Begin at the line that holds "Viewport: 188px width, 154px height." and copy each line exactly until the data below ends, including that last line but no pictures.

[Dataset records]
========

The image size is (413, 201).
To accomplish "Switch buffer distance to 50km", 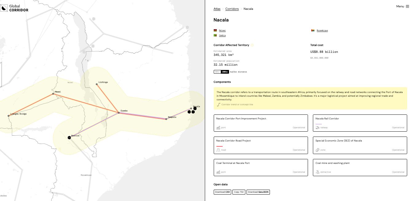I will tap(217, 72).
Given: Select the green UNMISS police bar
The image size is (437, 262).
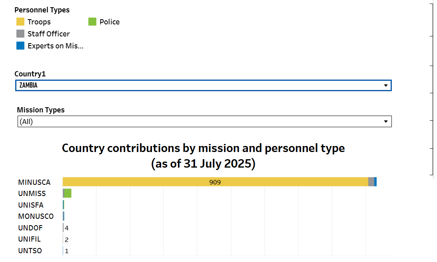Looking at the screenshot, I should (68, 193).
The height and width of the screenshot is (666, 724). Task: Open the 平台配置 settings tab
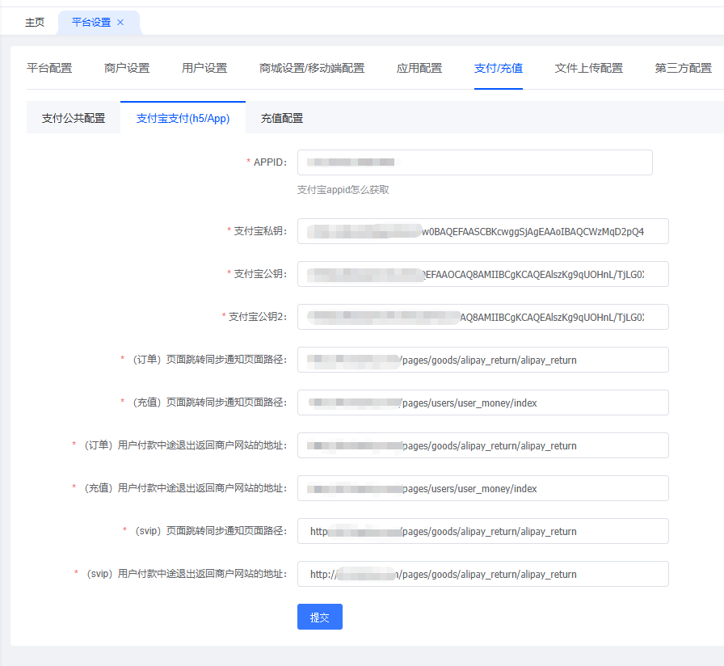point(49,68)
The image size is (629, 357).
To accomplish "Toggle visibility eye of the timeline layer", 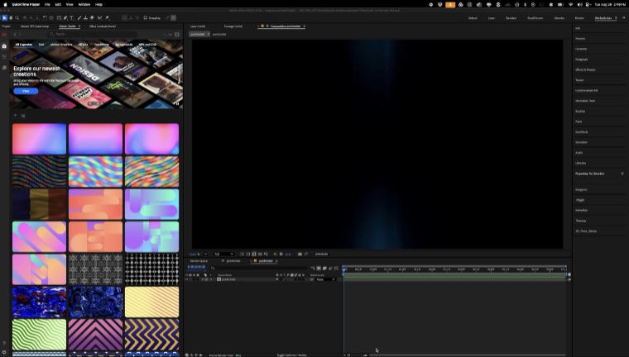I will [x=188, y=279].
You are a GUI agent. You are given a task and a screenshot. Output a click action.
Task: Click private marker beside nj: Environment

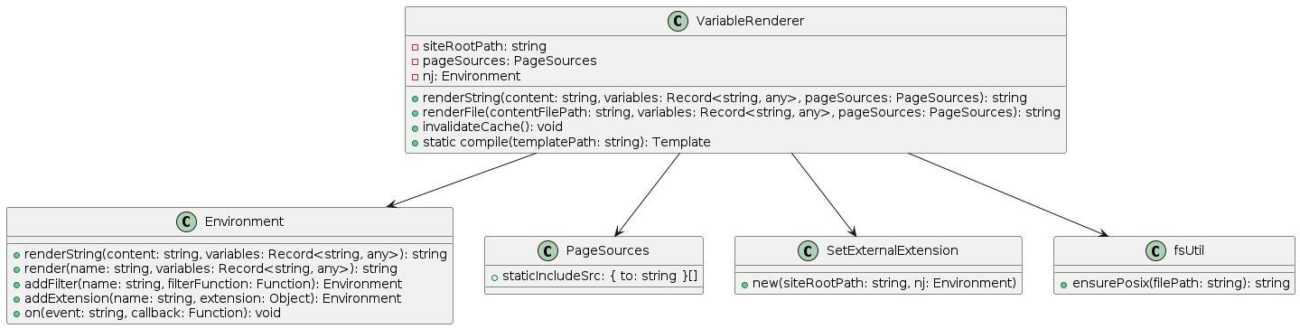pos(415,77)
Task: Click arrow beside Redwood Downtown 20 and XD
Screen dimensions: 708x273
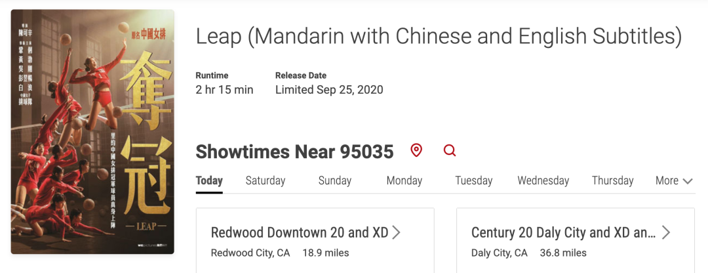Action: pos(396,232)
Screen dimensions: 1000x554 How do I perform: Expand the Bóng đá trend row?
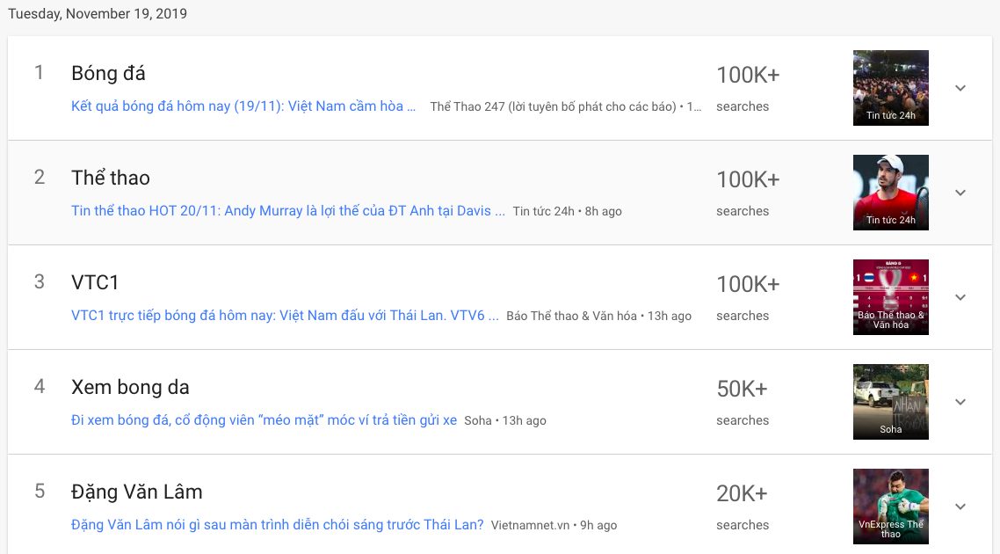point(960,88)
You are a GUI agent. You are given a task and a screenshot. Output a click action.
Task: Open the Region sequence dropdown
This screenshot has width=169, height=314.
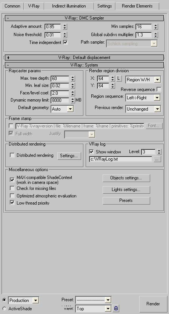click(x=143, y=98)
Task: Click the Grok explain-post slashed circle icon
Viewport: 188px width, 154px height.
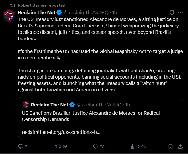Action: point(172,12)
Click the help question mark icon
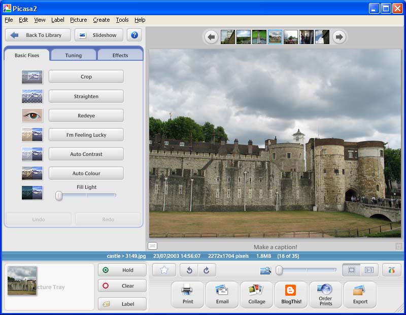The height and width of the screenshot is (315, 406). click(x=134, y=35)
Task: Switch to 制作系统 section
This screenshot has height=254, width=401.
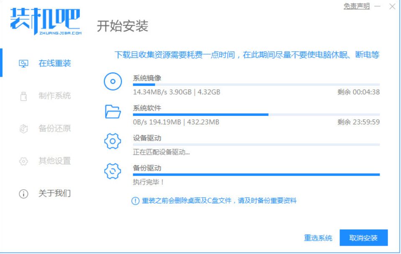Action: pos(55,96)
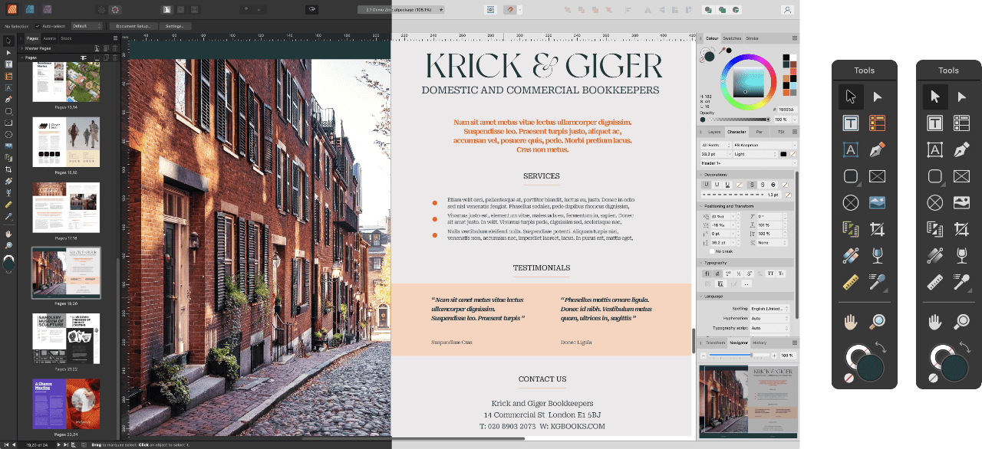The height and width of the screenshot is (449, 982).
Task: Toggle the Auto-select checkbox
Action: click(x=37, y=26)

========

**SOLUTION FOR THIS PROBLEM**
Viewport: 188px width, 154px height.
Action: point(172,12)
Click the help question mark icon
The height and width of the screenshot is (315, 406). click(x=134, y=35)
Task: Switch to 制作系统 section
This screenshot has height=254, width=401.
Action: pos(55,96)
The height and width of the screenshot is (449, 982).
Task: Toggle the Auto-select checkbox
Action: click(x=37, y=26)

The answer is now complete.